Starting at the line holding "Image resolution: width=1280" and finishing at the line holding "Where should I", transcribe the material exactly, keeping both ends but no pictures.

Information supplied:
=== Section Start ===

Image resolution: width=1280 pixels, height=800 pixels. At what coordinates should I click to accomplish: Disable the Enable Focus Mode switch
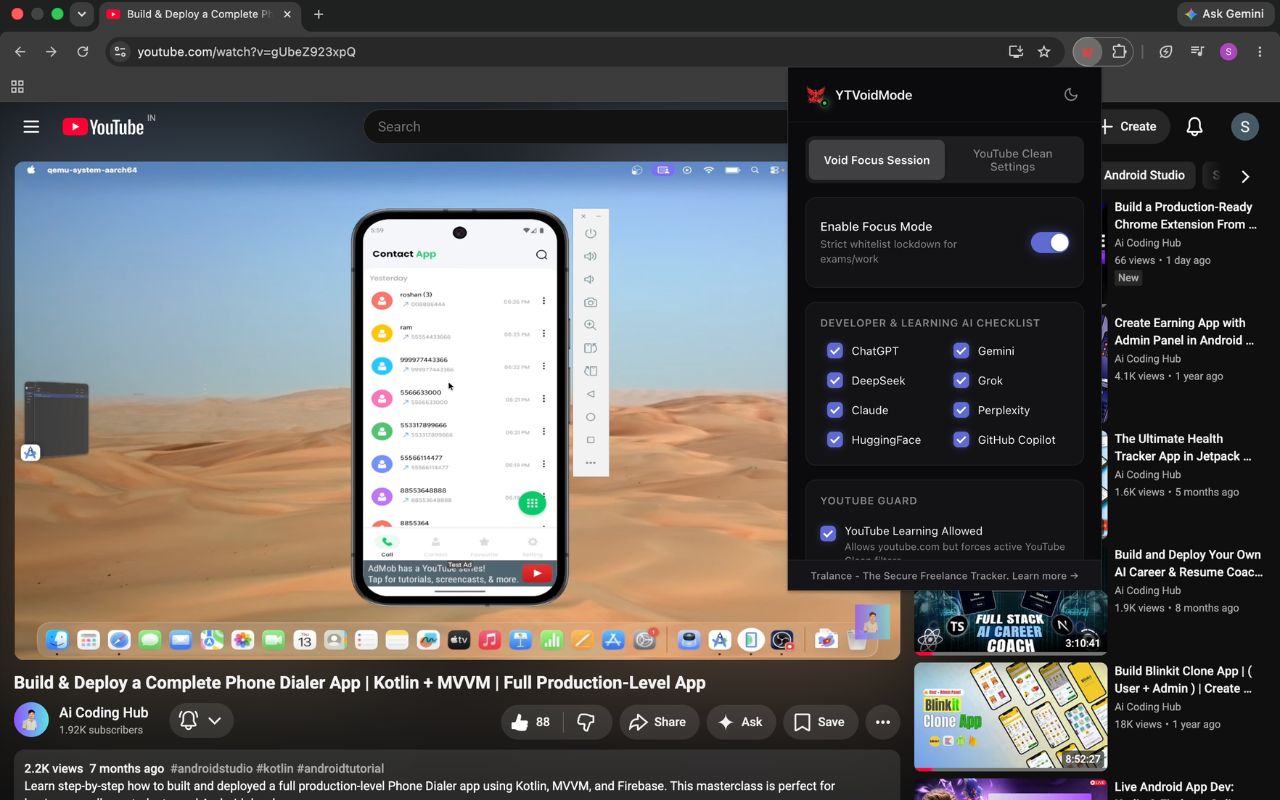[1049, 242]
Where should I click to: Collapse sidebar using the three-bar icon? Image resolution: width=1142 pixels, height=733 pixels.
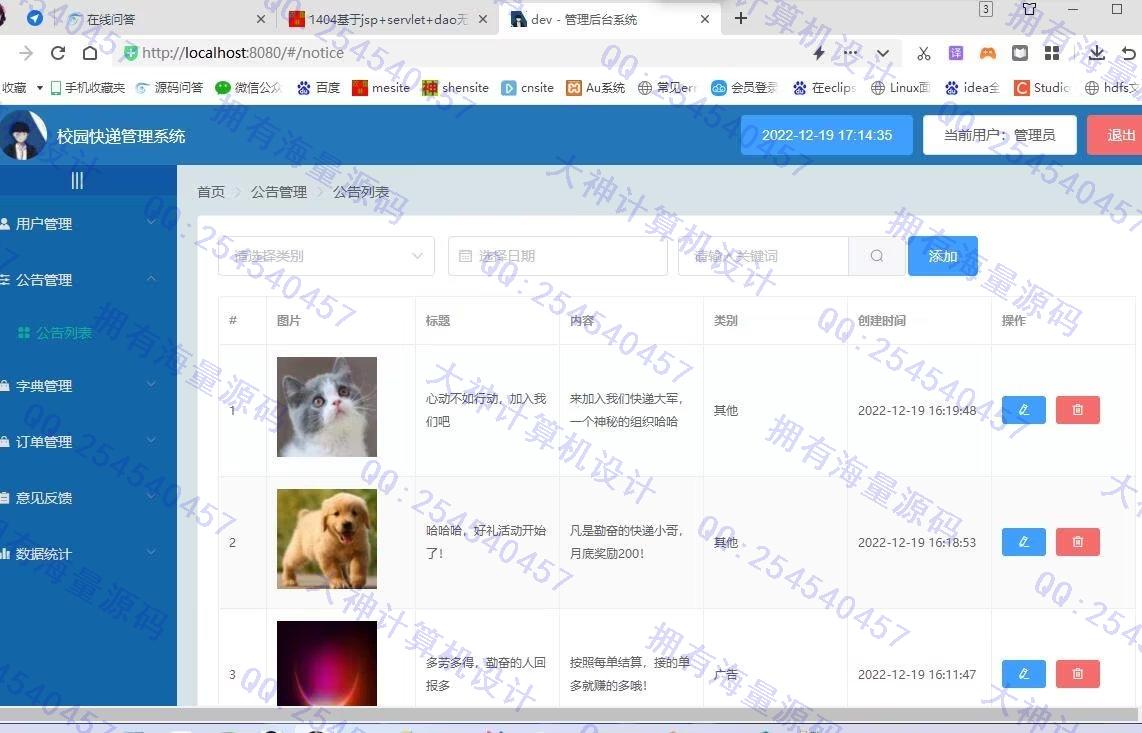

=== Section End ===
=== Section Start ===

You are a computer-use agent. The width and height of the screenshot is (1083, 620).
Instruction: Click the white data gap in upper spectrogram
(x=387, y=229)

=== Section End ===
=== Section Start ===

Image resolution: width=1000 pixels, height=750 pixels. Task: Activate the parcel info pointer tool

=== Section End ===

Reply:
Image resolution: width=1280 pixels, height=800 pixels. At what coordinates should I click to accomplish: Disable the Enable Focus Mode switch
[1049, 242]
Where should I click to: Collapse sidebar using the three-bar icon? Image resolution: width=1142 pixels, height=733 pixels.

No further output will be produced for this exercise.